While Sony did nothing, Nintendo and Microsoft just embraced cross-play

The new version of Minecraft on Nintendo Switch supports cross-play with almost everything. Just not the PlayStation 4.

Sean Buckley Social Media Producer
2 min read

Thursday is a special day for Nintendo fans: its the day the company pushes all of the week's new releases to the Nintendo eShop - and today's headline release brings cross-play between Xbox One and Nintendo Switch for one of the industry's biggest games: Minecraft.

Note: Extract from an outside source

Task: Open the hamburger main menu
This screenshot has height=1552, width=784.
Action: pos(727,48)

But wait, didn't Minecraft come to the Nintendo Switch last year? It did. You're not going crazy. Minecraft: Nintendo Switch edition gave the hybrid console a solid, core Minecraft experience in 2017, but it wasn't compatible with other versions of Minecraft. If you were playing on Nintendo Switch, you could only play online with other Switch owners. Now, Switch owners can play with almost everyone: the new version of the game runs on the same Bedrock Engine that Mojang uses for the Xbox One , Windows and mobile versions of the game - and Switch owners can now play online with all of them.

But not with PlayStation 4 owners. You may have noticed this is a trend - Sony has made a habit of isolating its players from the rest of the console gaming community. The creators of Rocket League have said they're ready to enable cross-play with PS4 the moment Sony gives them the green light. The light is still red. Fortnite came to Nintendo Switch earlier this month - and Sony locked out any account that had played on PS4 from even logging in on the portable console.

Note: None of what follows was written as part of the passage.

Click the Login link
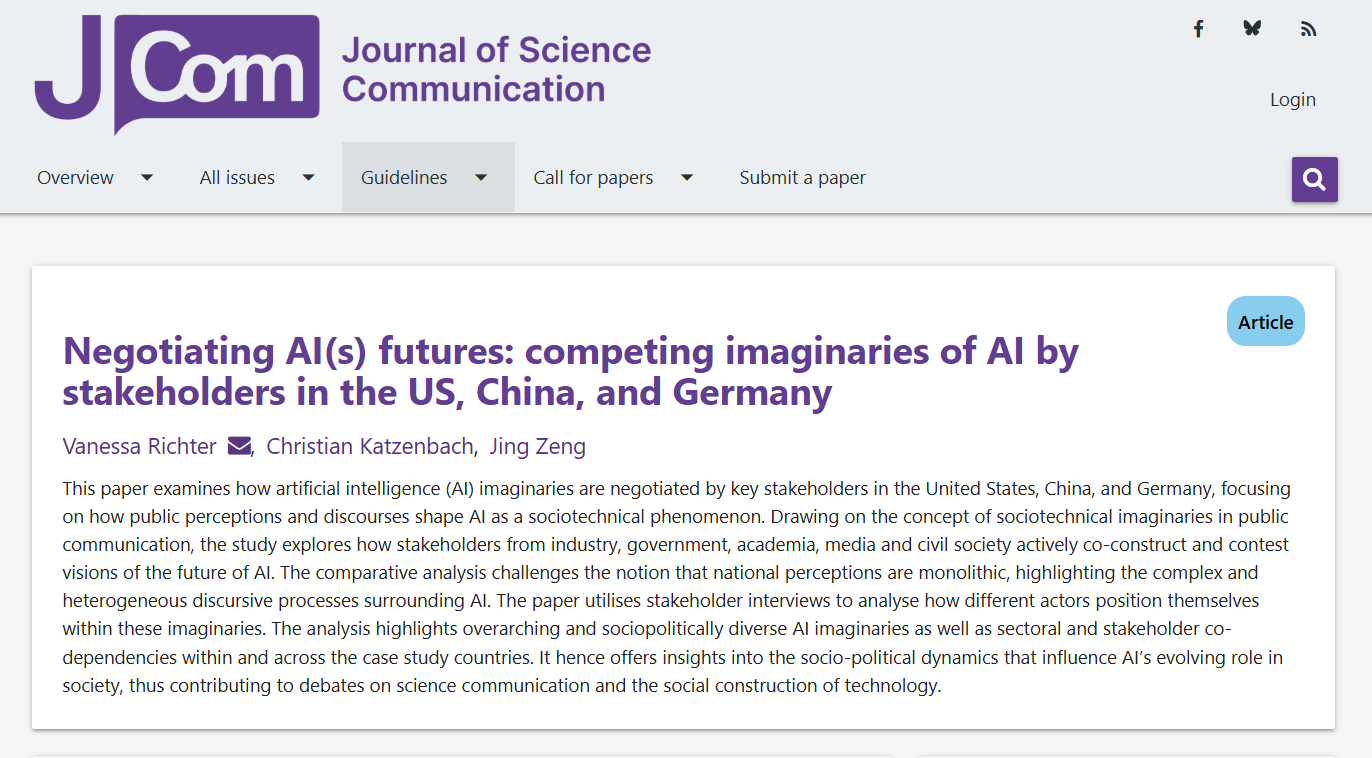The height and width of the screenshot is (758, 1372). 1292,100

It's a frustrating situation for gamers, and it's not a great look for Sony. And Microsoft and Nintendo know it. The Nintendo Switch trailer for Minecraft doubles down on cross-play hard -- throwing up a message of unity between the contrasting, branded colors of Xbox green and Nintendo red: Create together. Explore together. Survive together. Better together.

The video even features an Xbox One controller -- a rare sight in a trailer for a Nintendo Switch game. It's a clever, almost subtle dig at Sony's cross-play restrictions. It highlights the issue. It celebrates the platforms that don't have that issue. It challenges Sony to come out and play.

Hopefully, it will.

Sony did not immediately respond to requests for comment.